#### Auszug
Private Banking steht Umbruch bevor

Eines der attraktivsten Segmente in der Finanzdienstleistungsbranche steht vor tiefgreifenden Veränderungen.

Die Profite der Banken im Geschäft mit vermögenden Kunden in Europa sind im letzten Jahr um 42% eingebrochen und erreichten damit nur noch das Niveau von 2003. Das verwaltete Kundenvermögen (Assets under Management, AuM) sank 2008 um durchschnittlich 15% auf den Stand von 2005. Das ergab der European Private Banking Survey 2009 der Unternehmensberatung McKinsey.

Die deutschen Privatbanken verzeichneten 2008 einen Rückgang der Nettomittelzuflüsse auf 2% nach 9% im Jahr 2007. Die Gewinnmargen verringerten sich 2008 um ein Drittel auf 19 BP. Im Jahr davor hatten sie noch 30 BP betragen. Die Fundamentaldaten lassen jedoch trotz des aktuellen Rückgangs langfristig eine solide Entwicklung erwarten. Gleichzeitig herrscht aber Unsicherheit über die mittelfristige Entwicklung. Die Szenarien für die nächsten drei Jahre reichen von einem gleichbleibenden Asset-Volumen bis zu einem Asset-Wachstum von 8% und mehr, je nachdem, wie schnell sich Wirtschaft und Finanzmärkte erholen.

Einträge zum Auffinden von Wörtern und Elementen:

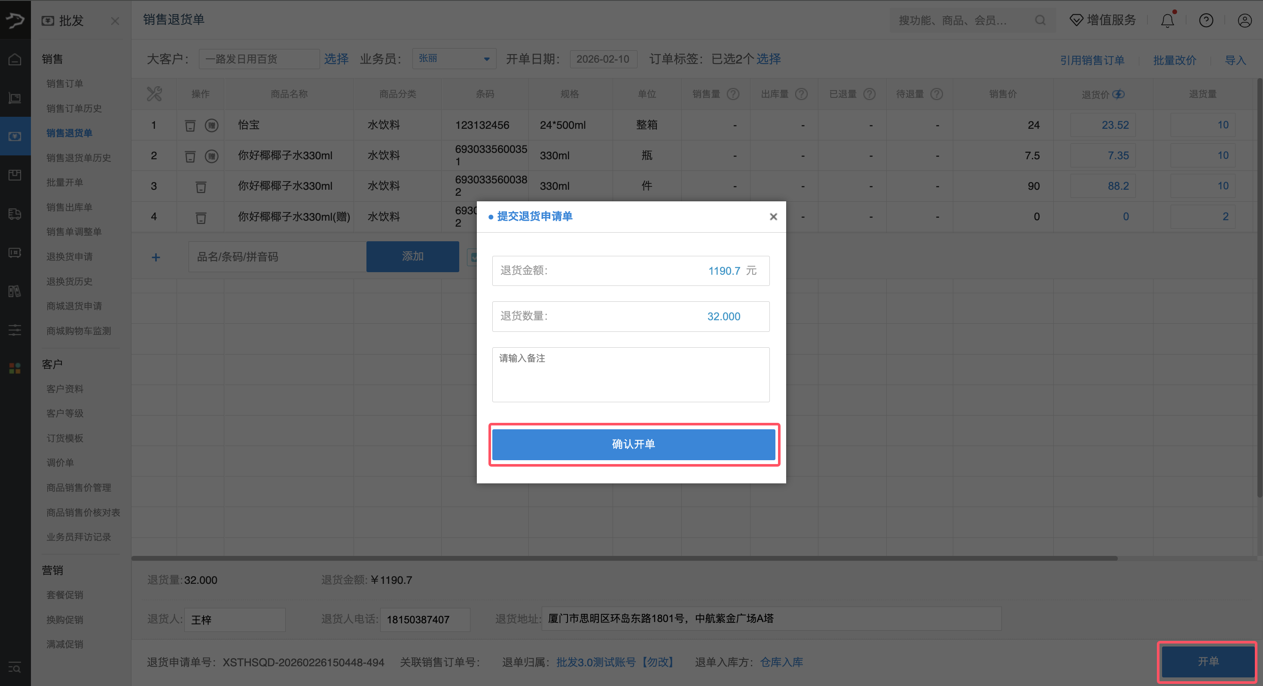1263x686 pixels.
Task: Click into the 请输入备注 remarks text area
Action: [x=631, y=374]
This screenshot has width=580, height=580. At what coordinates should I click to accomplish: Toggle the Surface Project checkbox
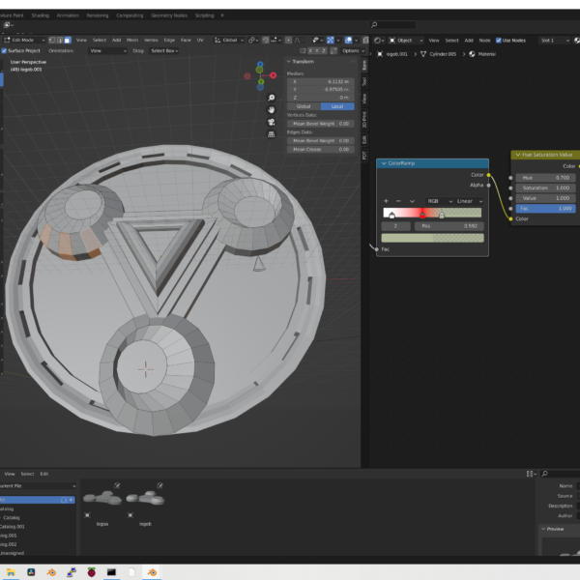pyautogui.click(x=5, y=50)
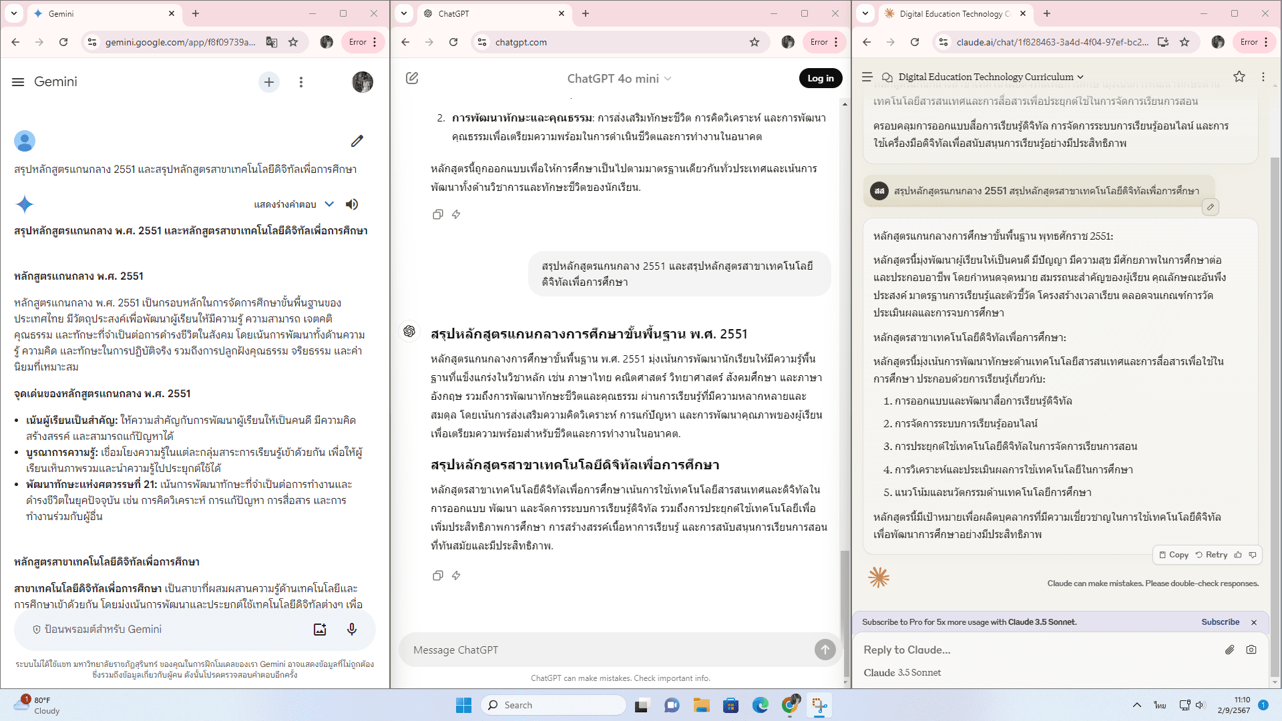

#### Aufgaben
1. Schreiben Sie aus dem Auszug den Abschnitt von „Die Profite der“ bis „der Unternehmensberatung McKinsey.“ wortgetreu ab.
2. Entscheiden Sie für jede Aussage mit Ja oder Nein, ob sie mit dem Auszug übereinstimmt, und zitieren Sie jeweils die entscheidenden Worte genau: (a) Die Profite der Banken im Geschäft mit vermögenden Kunden in Europa gingen im letzten Jahr um 42% zurück. (b) Die Gewinnmargen der deutschen Privatbanken lagen 2008 bei 30 BP. (c) Das verwaltete Kundenvermögen sank 2008 auf den Stand von 2003.
Die Einträge spielen hierfür keine Rolle.

#### Lösungen
1.
Die Profite der Banken im Geschäft mit vermögenden Kunden in Europa sind im letzten Jahr um 42% eingebrochen und erreichten damit nur noch das Niveau von 2003. Das verwaltete Kundenvermögen (Assets under Management, AuM) sank 2008 um durchschnittlich 15% auf den Stand von 2005. Das ergab der European Private Banking Survey 2009 der Unternehmensberatung McKinsey.

2.
(a) Ja: „Die Profite der Banken im Geschäft mit vermögenden Kunden in Europa sind im letzten Jahr um 42% eingebrochen“
(b) Nein: „Die Gewinnmargen verringerten sich 2008 um ein Drittel auf 19 BP.“
(c) Nein: „Das verwaltete Kundenvermögen (Assets under Management, AuM) sank 2008 um durchschnittlich 15% auf den Stand von 2005.“